3 Trends in Obesity Rates in the United States

It's common knowledge that obesity is a major problem in the United States, but what have been the trends in obesity rates over the years?

It’s common knowledge that obesity is a major problem in the United States, but what have been the trends in obesity rates over the years?

CDC investigators recently published a study in JAMA that examined the points where obesity rates tipped the scales. The researchers were especially interested in obesity prevalence in 2013 and 2014, as well as trends between 2005 and 2014 after adjusting for age, sex, race/Hispanic origin, smoking status, and education.

The data came from the National Health and Nutrition Examination Survey (NHANES), which includes information about the US population’s weight and height.

The researchers’ report was based on 2638 men (who had a mean age of nearly 47 years) and 2817 women (who had a mean age of around 48 years) from the 2013-2014 NHANES, plus the NHANES from 2005 to 2012, which included more than 21,000 adults.

Obesity was defined as a body mass index (BMI) ≥30, and class 3 obesity was considered a BMI ≥40.

Here are 3 trends in obesity rates that pharmacists should know:

1. Large increases in obesity rates were seen between the 1980s and 2000s.

Previous CDC research demonstrated that the prevalence of obesity between 1988 and 1994 was 23%, but it jumped to around 34% by 2007-2008.

In addition, the CDC found that obesity prevalence in adults aged 20 to 74 years more than doubled between 1976-1980 and 2007-2008.

2. Women surpassed men in terms of obesity rate between 2013 and 2014.
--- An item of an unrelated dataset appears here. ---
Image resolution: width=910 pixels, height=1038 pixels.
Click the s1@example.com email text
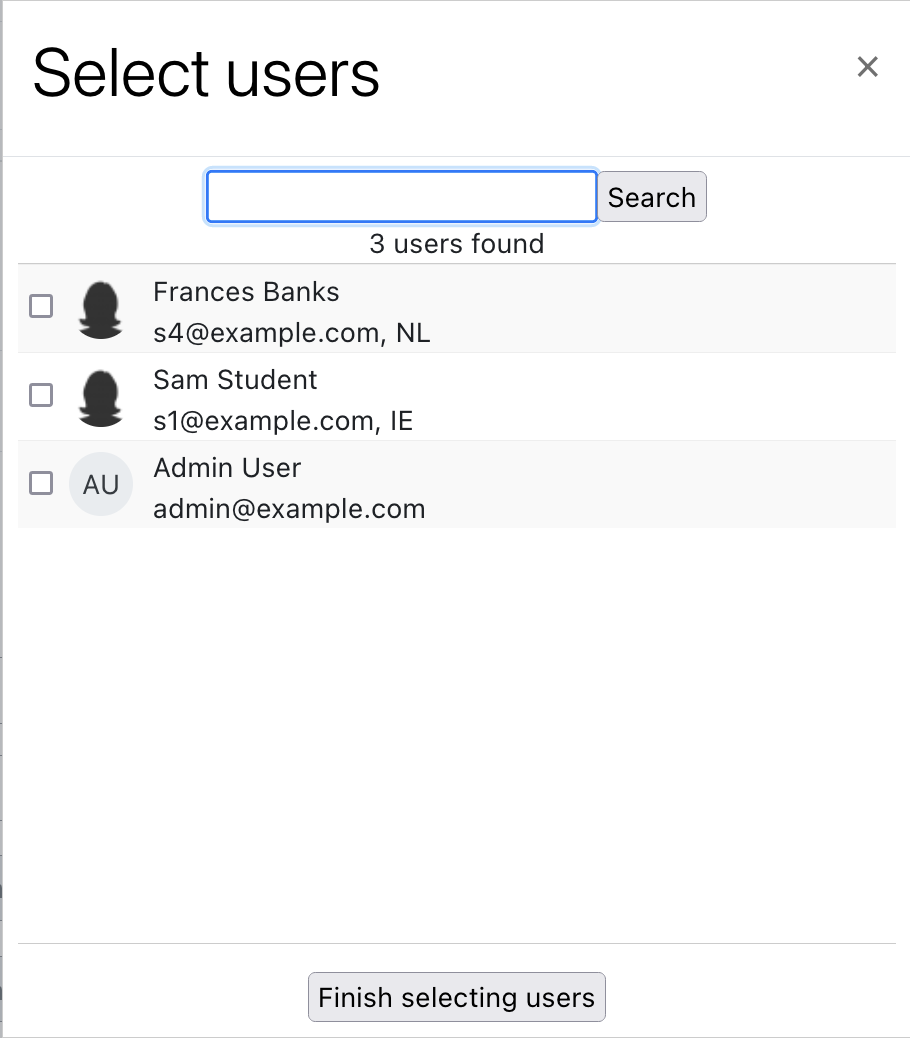(x=263, y=421)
Looking at 2013-2014 data, the CDC found that the overall rate of obesity was 37.7%. For men, obesity prevalence was 35%, while among women, it was 40.4%.
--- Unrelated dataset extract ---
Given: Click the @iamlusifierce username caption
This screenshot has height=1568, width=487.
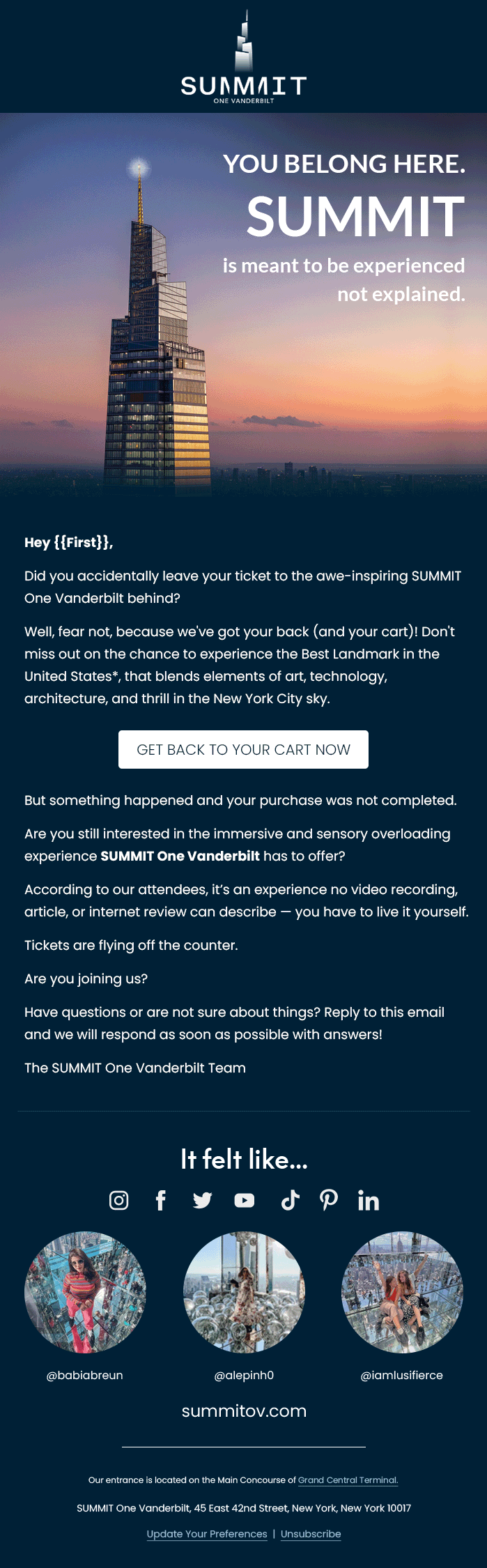Looking at the screenshot, I should 402,1375.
Overall class 3 obesity prevalence at the time was 7.7%, and again, women tended to be more obese than men. The rate among men was 5.5%, while for women, the rate was 9.9%.

3. From the early 2000s to 2011-2012, women’s obesity rates trended up, while men’s stayed relatively the same.

After looking at data from 2005 through 2014 and adjusting for several factors, the researchers saw significant upward trends for women in terms of overall obesity and class 3 obesity, but no significant changes among men.

More studies are needed to determine the reason for these trends, the researchers noted.

JAMA’s deputy editor and editor-in-chief wrote about possible next steps in an accompanying editorial. They suggested that there has been plenty of research on treating obesity, but new drugs and procedures won’t be able to fully solve the problem.

“Perhaps genetics will unlock some of the mysteries of obesity, but this will take time, and more immediate solutions are needed,” they wrote. “The emphasis has to be on prevention, despite evidence that school- and community-based prevention programs and education campaigns by local governments and professional societies have not been highly successful.”

The authors posited that obesity prevention efforts should be especially targeted to women of childbearing age, since some evidence suggests that maternal obesity may have something to do with children’s future weight.

Pharmacists can do their part to help obese adults by setting achievable goals, monitoring their progress, and correcting unhelpful attitudes, like underestimating the power of triggers and focusing on abstract goals instead of concrete ones.

When counseling obese patients, pharmacists should also remember the READS acronym: take Resistance in stride, show Empathy, dodge Arguments, show Discrepancy, and support Self-efficacy.

“You’re here to be an advocate for your patients, and you may be here to be an advocate for yourself, because we have to walk the talk,” Seena Haines, PharmD, FAPhA, FASHP, BCACP, BC-ADM, CDE, professor and associate dean for faculty at Palm Beach Atlantic University’s Gregory School of Pharmacy, previously told Pharmacy Times. “We need to be sure that we’re doing everything within our power, and to me, it’s a daily effort. Some things can become more ritualistic and less mind-focused, but I think it does require constant attention. It will never be something you can turn on autopilot.”